The Global Game Podcast: Men's Softball World Cup on home soil "the pinnacle" - New Zealand Black Sox Head Coach Mark Sorenson

Sorenson, 55, has won three World Championship titles as skipper of the Black Sox in 1996, 2000 and 2004 as well as one as coach in 2017.

With just over one week to go until the start of the WBSC Men’s Softball World Cup 2022 in Auckland, New Zealand, Black Sox head coach Mark Sorenson joined the WBSC podcast The Global Game and explained how important home advantage is as New Zealand searches for an eighth World Championship title, the most of any nation.

“I think it’s the pinnacle," said Sorenson, who claimed his third World Championship title as New Zealand skipper in Christchurch in 2004 and also won the 2017 title in Canada as coach. "I remember back in 2004 how it really took our country along on a journey. If you win overseas, you become a topic for about a week, and normally it’s in our winter months, when rugby is being played, which is the biggest sport. 

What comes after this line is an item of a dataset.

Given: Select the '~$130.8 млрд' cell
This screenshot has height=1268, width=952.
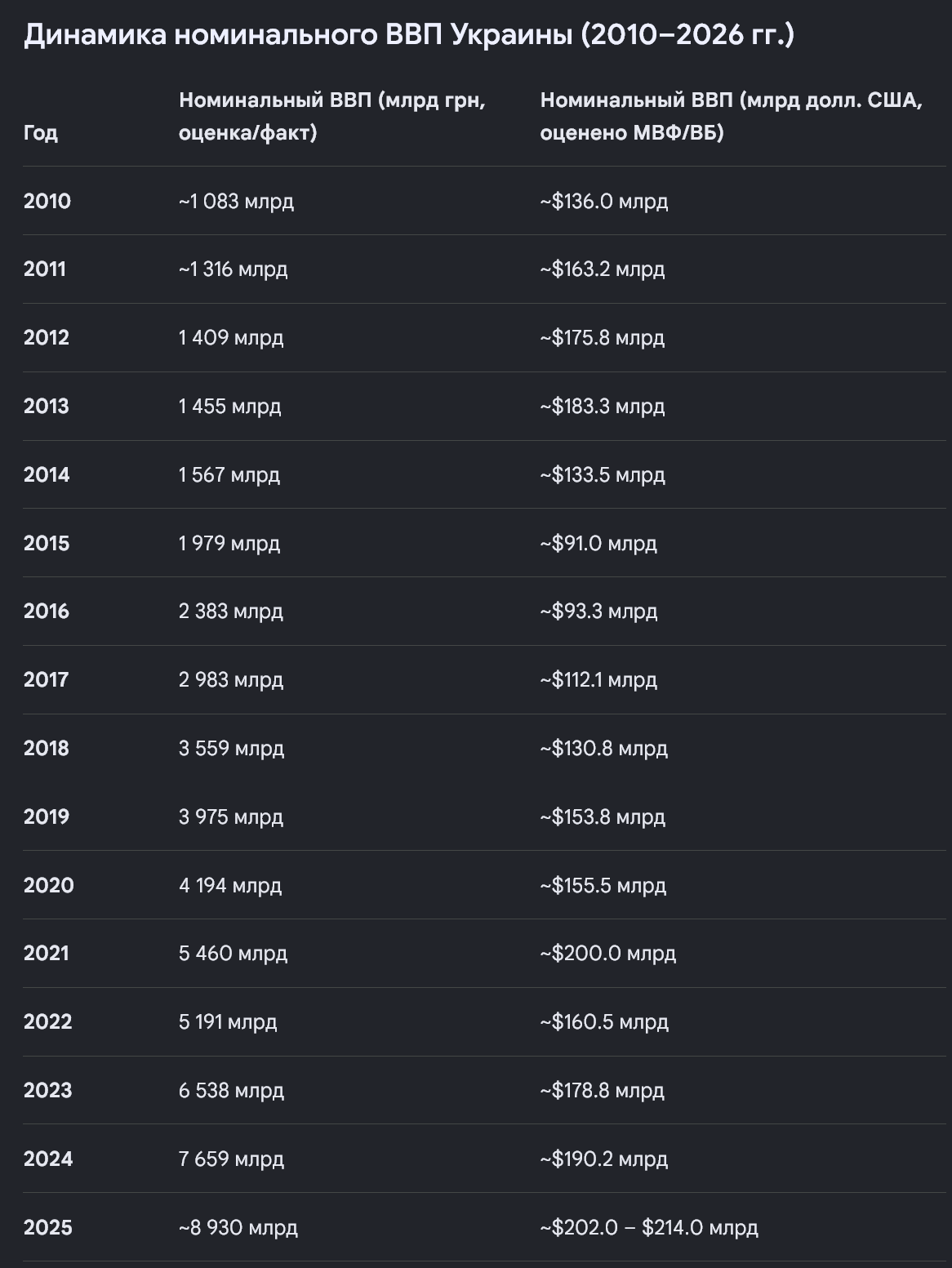Looking at the screenshot, I should pos(604,749).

“So the good thing is [this World Cup] is happening in summer, it’s here, it’s in our ball season and it gives the whole softball and public an opportunity to get on behind it. I know a lot of people that are planning their summer holidays around coming to Auckland and going to Rosedale for that week. They want to make sure they will be there because once they were there in 2004, it was a fantastic experience.” 

New Zealand skipper Cole Evans has similarly been talking up the home crowd advantage and embracing any local pressures. "Softball supporters are some of the best in the world, especially in New Zealand,” he said.

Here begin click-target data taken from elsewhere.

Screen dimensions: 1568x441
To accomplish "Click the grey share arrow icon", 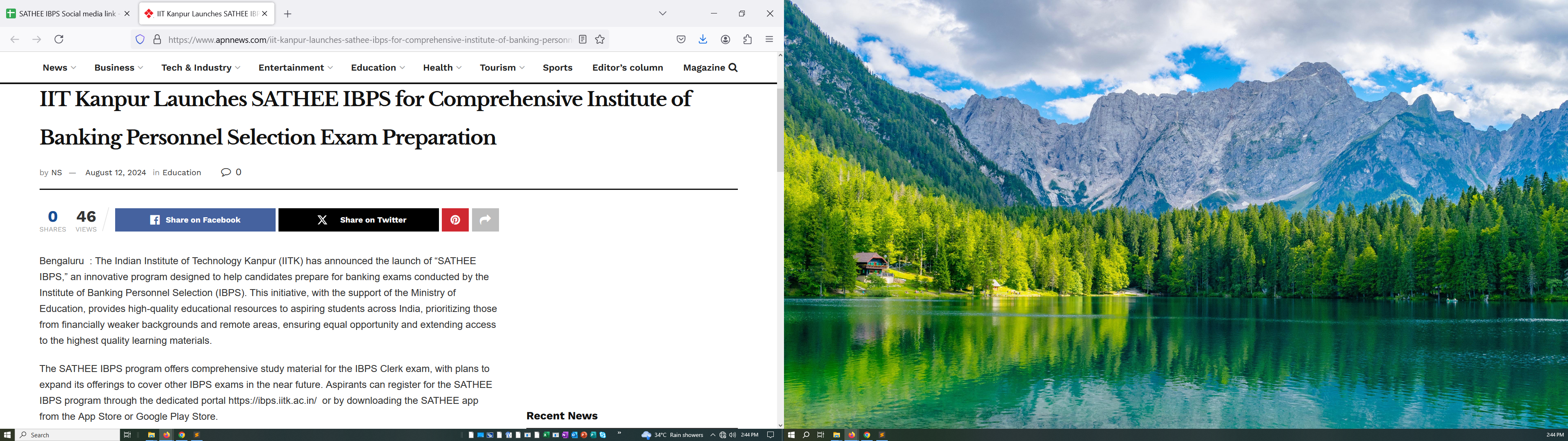I will click(x=485, y=220).
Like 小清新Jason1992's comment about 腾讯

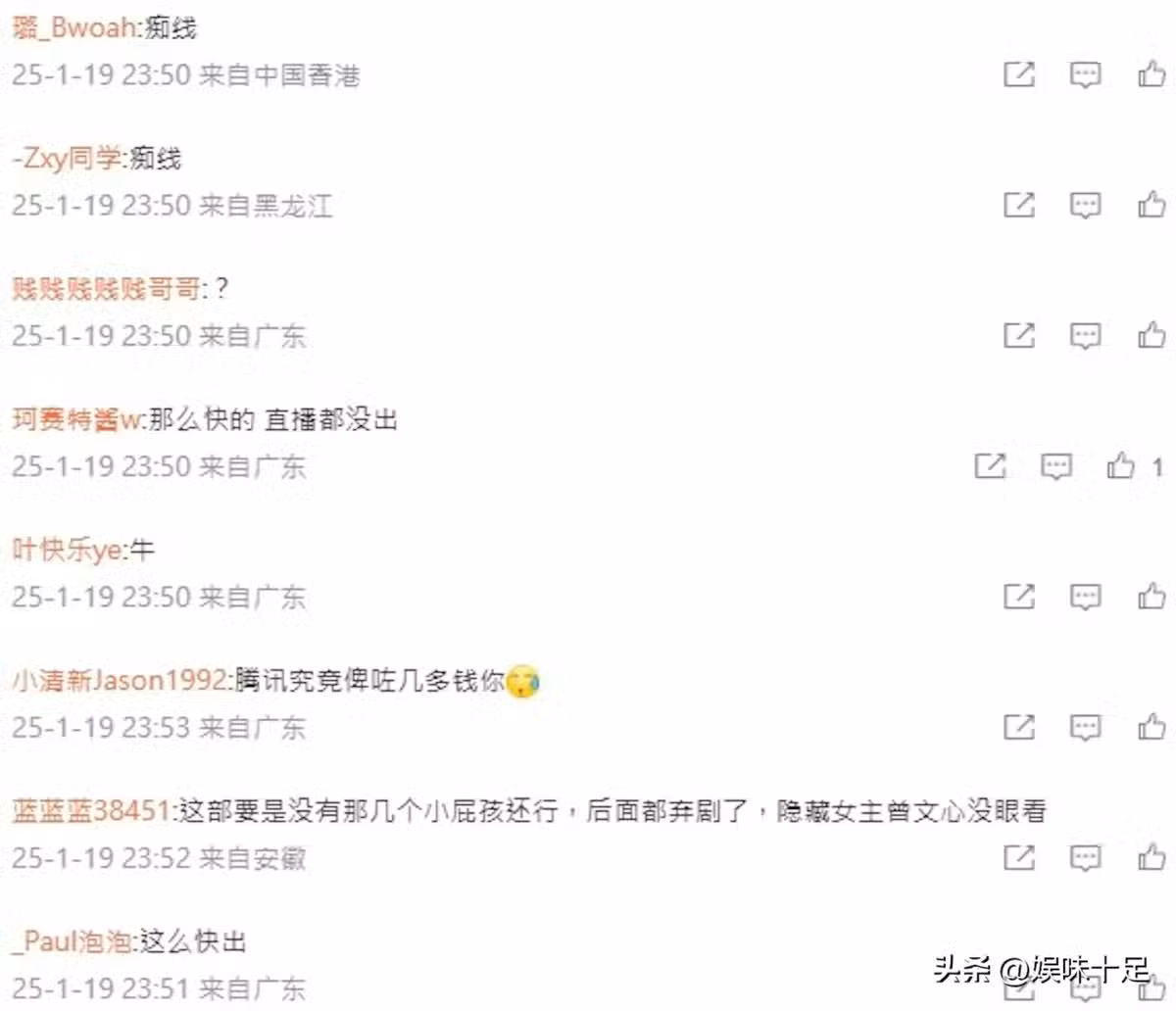[1152, 726]
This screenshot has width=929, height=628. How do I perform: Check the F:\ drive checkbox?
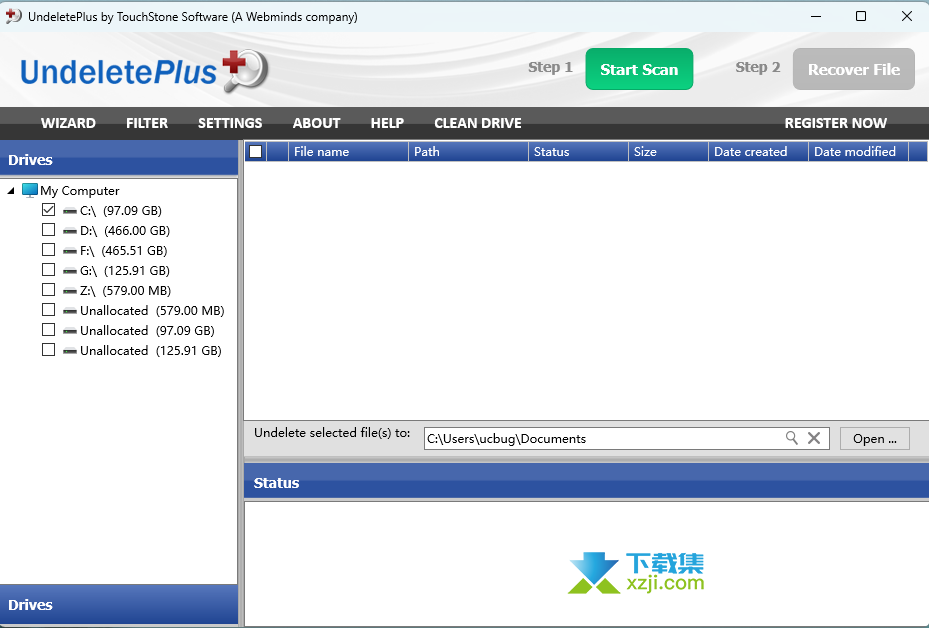coord(48,250)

New Zealand has hosted the Men’s Softball World Cup three times and finished top of the podium each time - Auckland 2013, Christchurch 2004 and Lower Hutt 1976 (declared joint winners with Canada and USA due to bad weather).

With one week to go until Opening Day Rosedale Park on 26 November, Sorenson's team are preparing for the World Cup with an Invitational International Series in Palmerston North. It will be the first time New Zealand has played against international opposition since a disappointing campaign in the last WBSC Men's Softball World Cup in Prague, Czech Republic where the Black Sox finished fourth.

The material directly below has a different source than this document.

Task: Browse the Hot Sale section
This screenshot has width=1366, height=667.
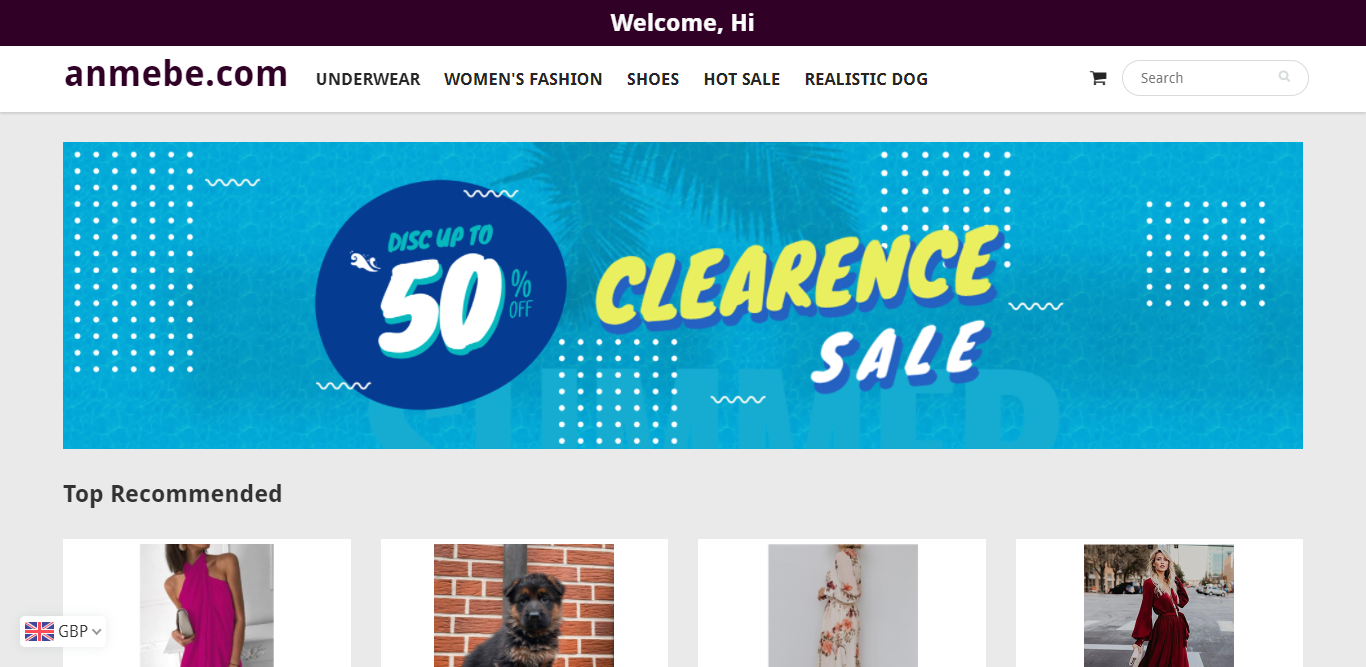Action: (742, 79)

It was the first time in 39 years that the Black Sox - who have collected the most number of Men's Softball World Cup medals (13 - seven gold, four silver and two bronze) along side Canada as the most successful nations - finished off the podium. For Sorenson it was a huge learning opportunity.

“You often learn more from failure than you do from suceed, and that’s because you look deeper,” he reflected. “It forces you to put back some extra layers that you know are gonna hurt to go under, but you got to go down there, you got to expose a level of vulnerability. Because what you’re gonna learn might not be something that sits well in the end.”

Sorenson said that the responsibility for the final outcome in Prague was on himself. “I’ve always thought that a group is responsible of a failure in a game, but a head coach is responsible for the failure in a campaign. So the failure at 2019 campaign is a feeling that’s really on me.”